Un nouveau-né de 18 mois, victime d'une quasi-noyade dans une piscine privée de la banlieue de Phoenix, a survécu après avoir été déclaré mort pendant près de cinq heures. Les faits se sont déroulés le 8 février dernier à Gilbert, en Arizona, alors que la famille était réunie pour regarder le Super Bowl.
Les secours ont été appelés vers 17 h 30 (heure locale) pour une noyade. L'enfant, retrouvé inanimé face contre l'eau, a reçu les premiers soins sur place avant d'être conduit en urgence au centre médical Mercy Gilbert. Sur place, le Dr Aryan Toosi a prononcé le décès à 18 h 20. Selon le rapport de police, des agents avaient fait part au médecin de leurs observations de signes de vie, mais le praticien leur aurait répondu : « Faites votre travail et laissez-moi faire le mien ». Il aurait ajouté : « Je suis allé à l'école de médecine pour une raison. »

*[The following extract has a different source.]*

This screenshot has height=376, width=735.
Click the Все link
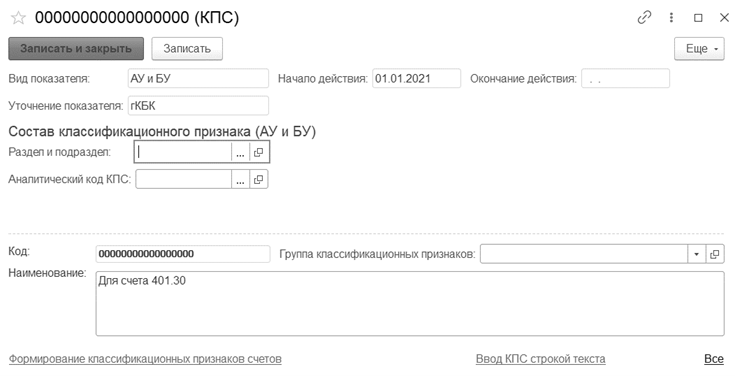(x=714, y=359)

Cinq heures plus tard, un transporteur du bureau du médecin légiste du comté de Maricopa, venu récupérer le corps, a constaté que l'enfant respirait encore. L'enfant a alors été héliporté vers un autre établissement hospitalier, où il a été soigné et a pu regagner son domicile par la suite.

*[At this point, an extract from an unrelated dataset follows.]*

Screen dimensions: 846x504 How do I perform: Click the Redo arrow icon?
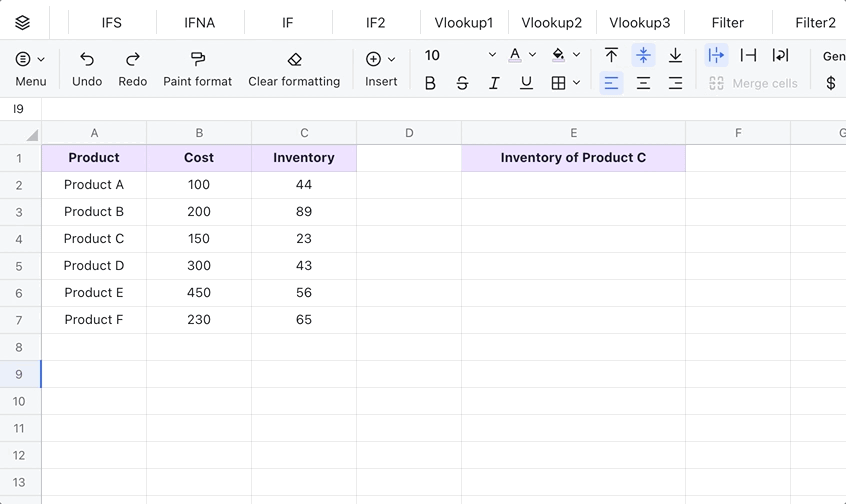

Recommandation de poursuites contre les parents
Les enquêteurs de la police de Gilbert recommandent des poursuites pour négligence à l'encontre des parents. Le rapport mentionne une forte odeur de marijuana dans la maison, ce qui laisse penser que l'enfant aurait pu avoir un accès non surveillé à la piscine. Le bureau du procureur du comté de Maricopa n'a pas encore annoncé s'il engagera des poursuites.
Réactions et enquête interne
L'avocat du Dr Toosi, Scott Holden, a déclaré à l'Associated Press « qu'il y a bien plus dans cette affaire, tant sur le plan factuel que médical, que ce qui a été rapporté jusqu'à présent ». Le centre médical Mercy Gilbert a indiqué avoir mené « un examen complet de tous les aspects des soins prodigués pour comprendre ce qui s'est passé et apporter des changements significatifs afin de renforcer nos soins ». L'établissement a qualifié la situation de « déchirante » et refuse de communiquer d'autres détails.
L'état de l'enfant aujourd'hui n'a pas été précisé, et les dossiers médicaux n'étaient pas inclus dans le rapport de police, ce qui laisse des zones d'ombre sur les causes exactes de cette erreur de diagnostic.